The core package depends only on rlang. The hdf5r and mmap backends are optional: they live in Suggests, and the relevant constructors raise an informative error if the package is not installed. You can also add new backends yourself via delarr_backend() without taking on any extra dependency.

Pipelined verbs

  • d_map()/d_map2() for elementwise transformations.
  • d_center()/d_scale()/d_zscore()/d_detrend() for common preprocessing, each with optional na.rm handling. For N-d arrays, use axis =.
  • d_reduce() for row-wise or column-wise reductions, or explicit axis-based reductions on N-d arrays, with streaming na.rm support for sum/mean/min/max.
  • d_where() for masked updates, optionally replacing masked entries via the fill argument.
  • collect() to realise the data (streamed in chunks), optionally writing to disk with hdf5_writer(), and block_apply() for chunk-wise computation.
  • d_aperm() for lazy dimension permutation on N-d arrays.

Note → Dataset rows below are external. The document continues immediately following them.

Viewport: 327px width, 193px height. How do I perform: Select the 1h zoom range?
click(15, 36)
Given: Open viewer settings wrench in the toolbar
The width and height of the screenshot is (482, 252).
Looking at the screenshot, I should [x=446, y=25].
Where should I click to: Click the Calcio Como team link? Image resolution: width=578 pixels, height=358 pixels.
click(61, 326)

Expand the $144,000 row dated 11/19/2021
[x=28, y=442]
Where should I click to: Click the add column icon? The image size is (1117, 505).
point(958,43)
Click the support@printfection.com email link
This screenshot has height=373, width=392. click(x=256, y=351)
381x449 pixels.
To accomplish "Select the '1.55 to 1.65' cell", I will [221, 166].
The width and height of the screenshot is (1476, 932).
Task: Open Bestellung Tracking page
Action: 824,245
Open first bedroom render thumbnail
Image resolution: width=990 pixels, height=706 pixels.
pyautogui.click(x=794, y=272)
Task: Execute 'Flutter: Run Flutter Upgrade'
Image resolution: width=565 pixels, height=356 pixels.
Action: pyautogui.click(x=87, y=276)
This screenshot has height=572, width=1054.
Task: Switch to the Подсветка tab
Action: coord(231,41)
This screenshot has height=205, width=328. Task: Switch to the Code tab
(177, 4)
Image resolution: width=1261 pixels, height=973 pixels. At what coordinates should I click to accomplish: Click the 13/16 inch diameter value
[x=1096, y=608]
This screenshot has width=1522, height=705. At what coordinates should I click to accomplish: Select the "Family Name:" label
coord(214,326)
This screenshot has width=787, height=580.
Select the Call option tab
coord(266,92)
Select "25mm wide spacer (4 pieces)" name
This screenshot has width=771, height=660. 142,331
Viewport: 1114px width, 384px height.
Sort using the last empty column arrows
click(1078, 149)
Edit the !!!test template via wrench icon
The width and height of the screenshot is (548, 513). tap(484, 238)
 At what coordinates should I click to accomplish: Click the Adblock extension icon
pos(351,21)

All verbs return another delarr, so pipelines stay lazy until collect() materialises the result.

Testing

The test suite exercises the core class, slicing, verb fusion, reductions, chunk-aware execution, and the HDF5 streaming writer. Run it locally with:

pkgload::load_all(".")
testthat::test_dir("tests/testthat")

Roadmap

The core abstraction is stable: the in-memory, HDF5, and memory-mapped backends, the fused verb pipeline, chunk-aware collect(), the streaming HDF5 writer, and lazy matrix products (d_matmul()) are all implemented, documented, and tested. Two vignettes (vignette("delarr-getting-started") and vignette("advanced")) cover the workflow end to end, and benchmark scripts live in notes/.

Possible future directions, none of which are required for current use:

  • Optional sparse-matrix adapters, where a backend can return sparse blocks without forcing them dense.
  • Writer-style into= targets for N-dimensional collect() (currently supported for 2D output and via custom into = function(...) callbacks).
  • Promoting the notes/ benchmarks into a dedicated performance article.